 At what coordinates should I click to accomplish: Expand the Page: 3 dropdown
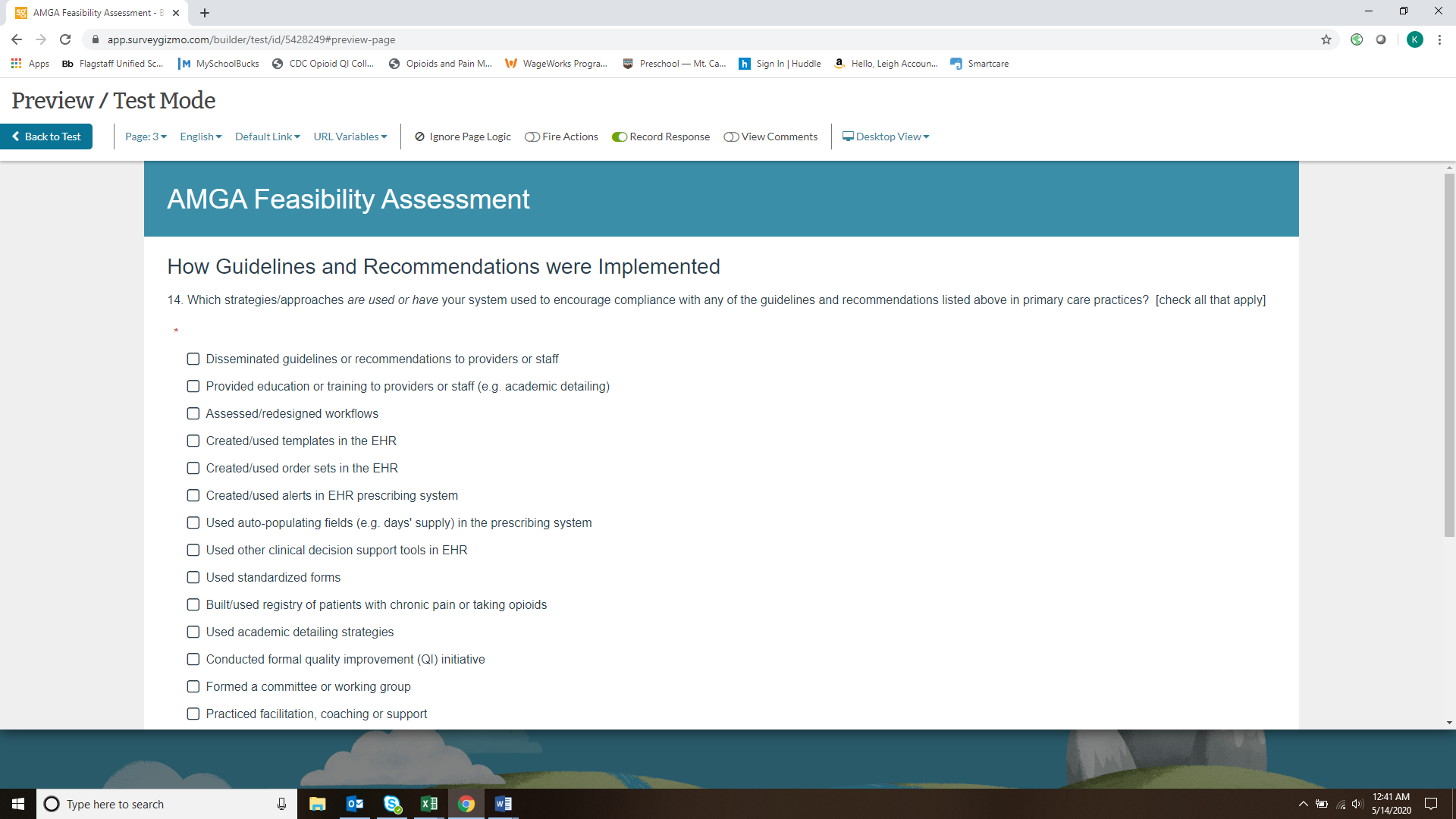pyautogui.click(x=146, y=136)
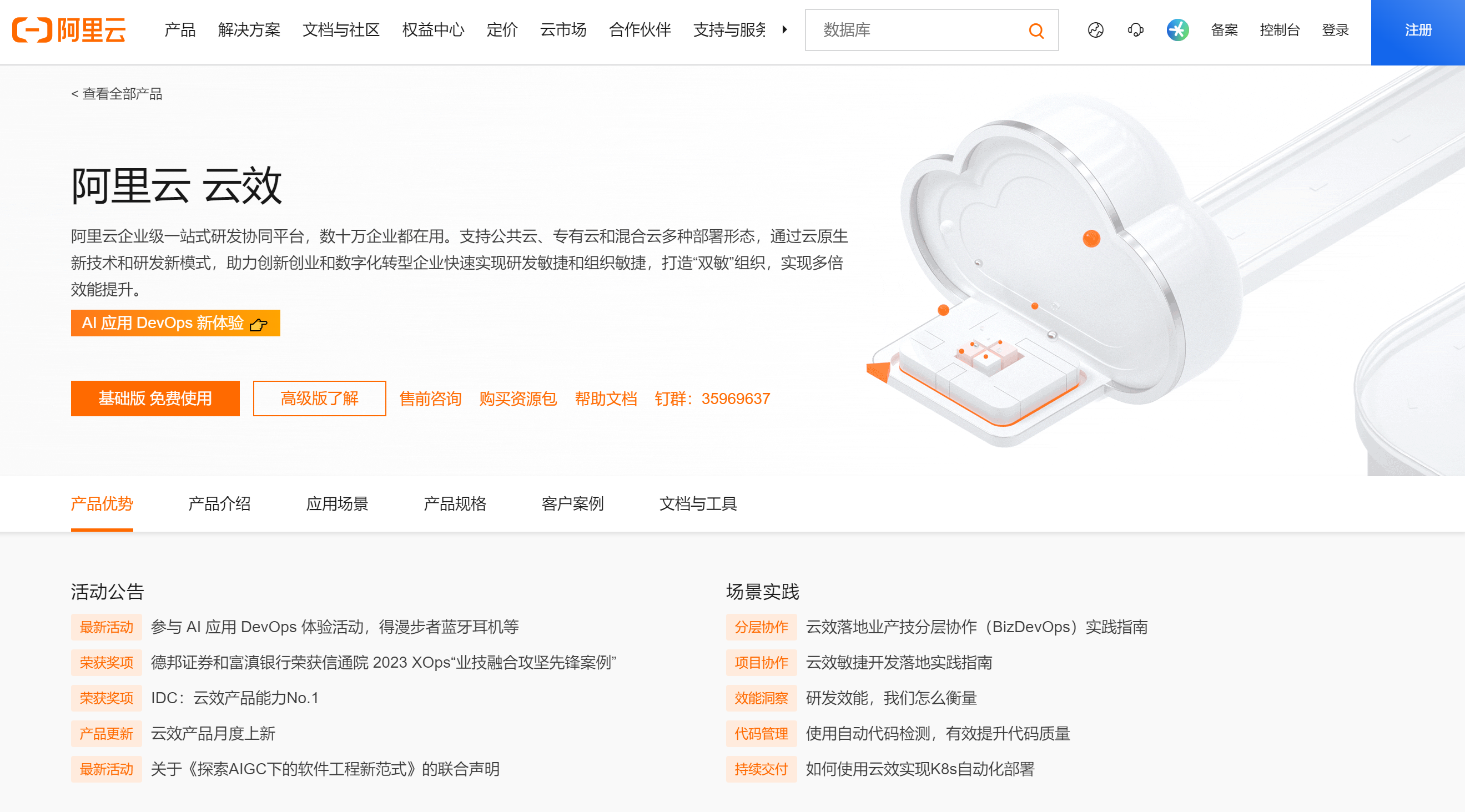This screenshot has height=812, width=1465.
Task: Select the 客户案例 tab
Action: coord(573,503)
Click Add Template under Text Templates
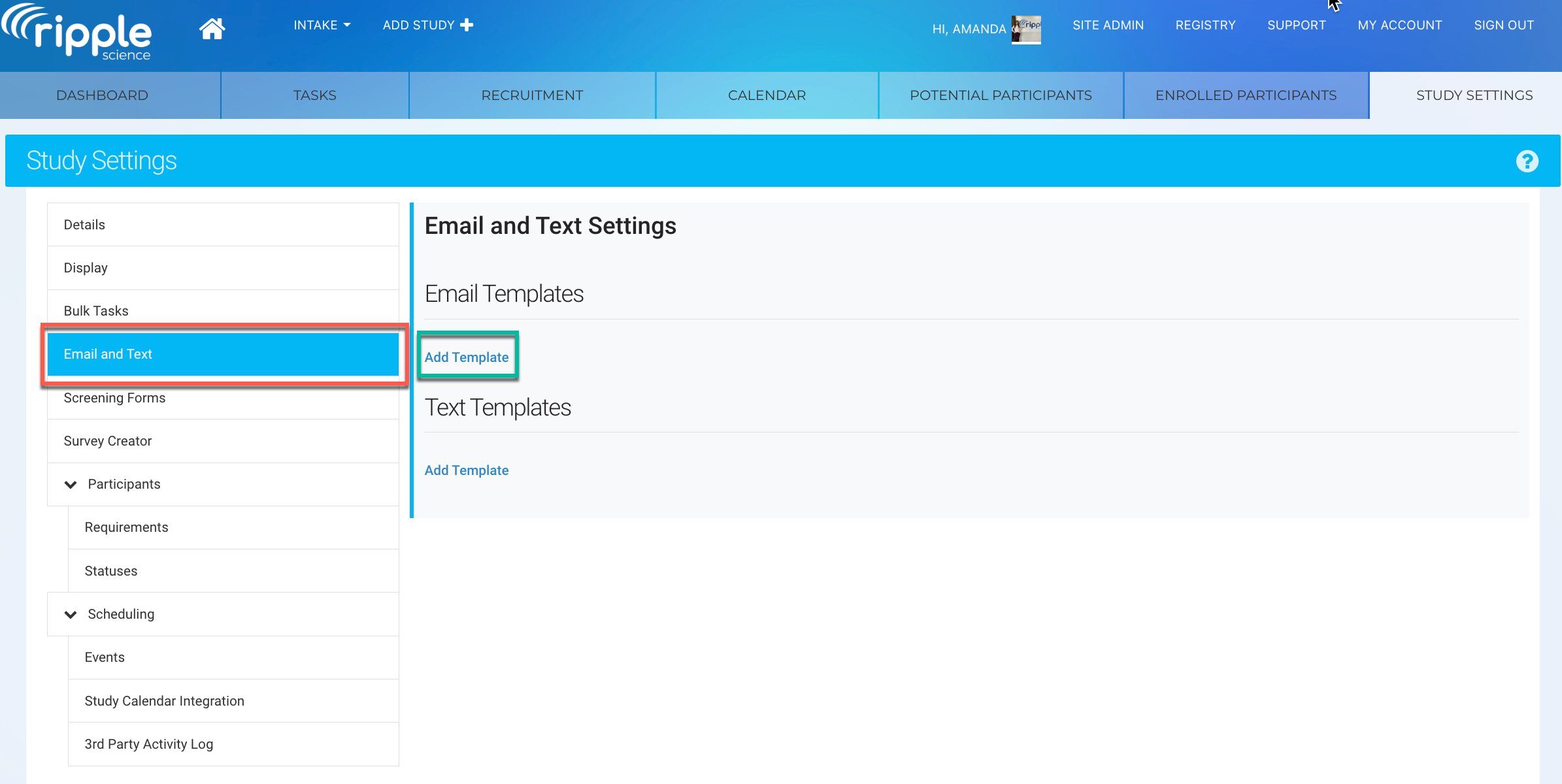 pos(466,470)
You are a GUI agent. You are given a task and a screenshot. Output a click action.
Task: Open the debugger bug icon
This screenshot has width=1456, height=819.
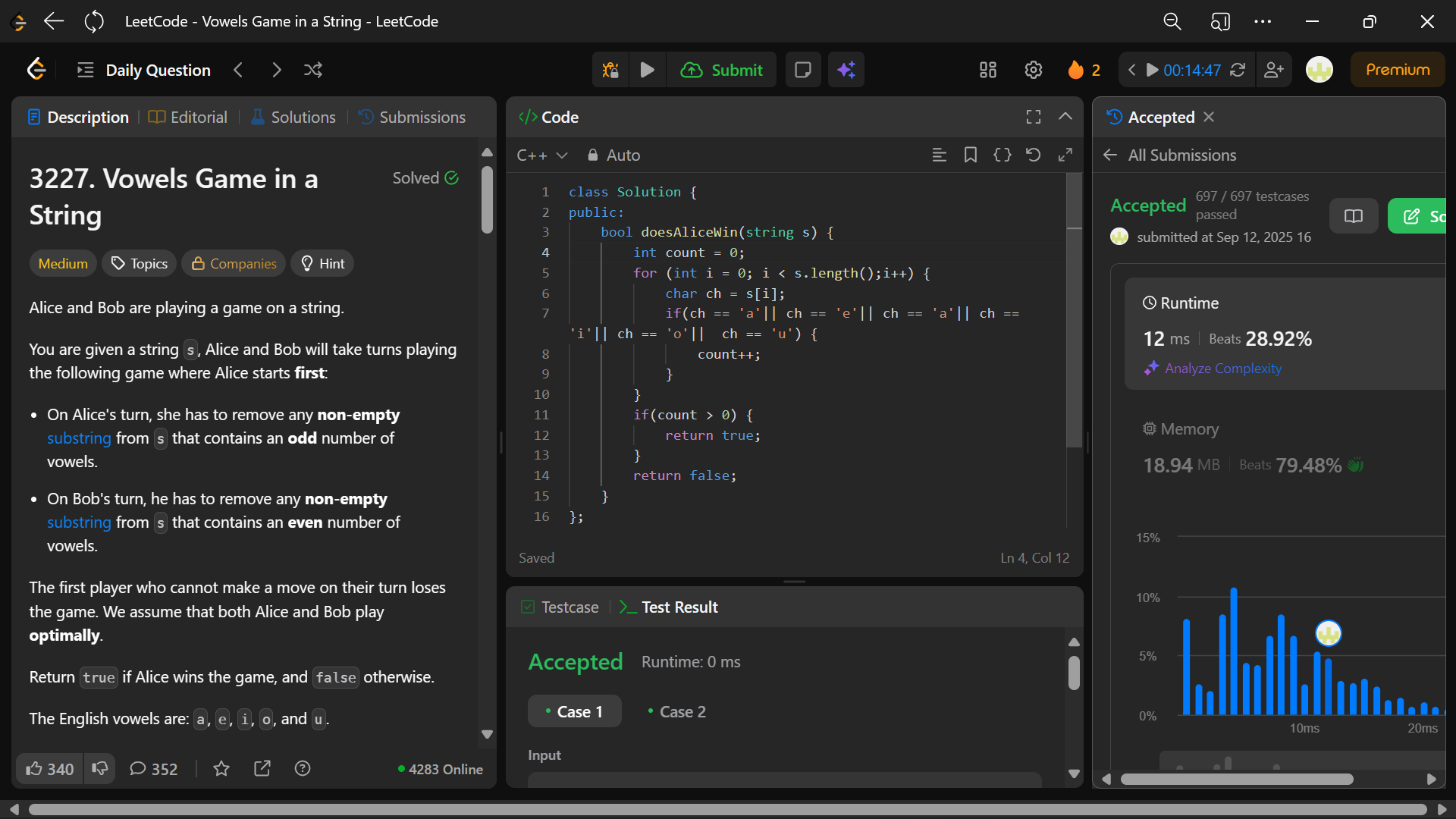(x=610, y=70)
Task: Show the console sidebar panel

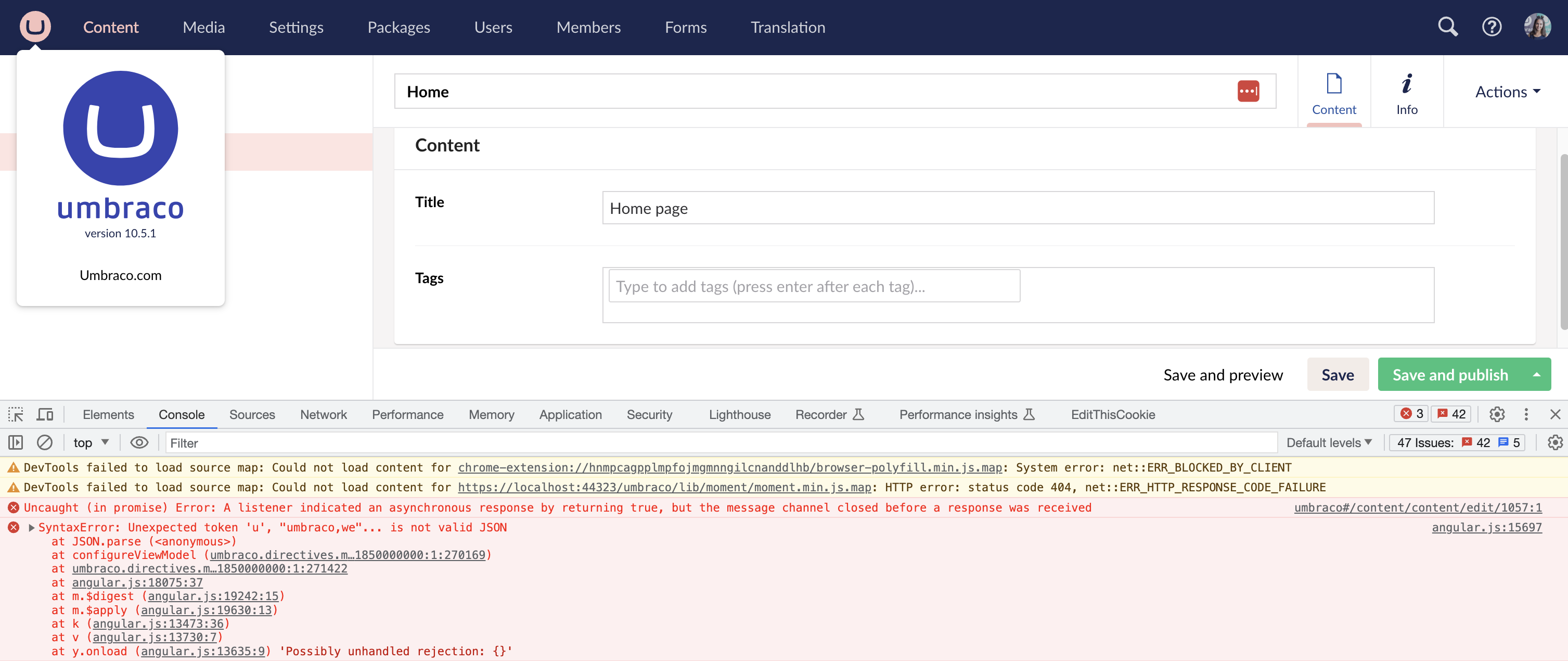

******************************

▶ _About this exercise_
For this exercise, transcribe exactly only the lines from the one containing "Click Add Template under Text Templates" through the end of the listing, inclusive, without the pictures.

▶ _Result for this task_
Click Add Template under Text Templates
 pos(466,470)
You are a GUI agent. You are given a task and a screenshot. Output a click action.
Task: Open the debugger bug icon
This screenshot has width=1456, height=819.
(x=610, y=70)
Task: Show the console sidebar panel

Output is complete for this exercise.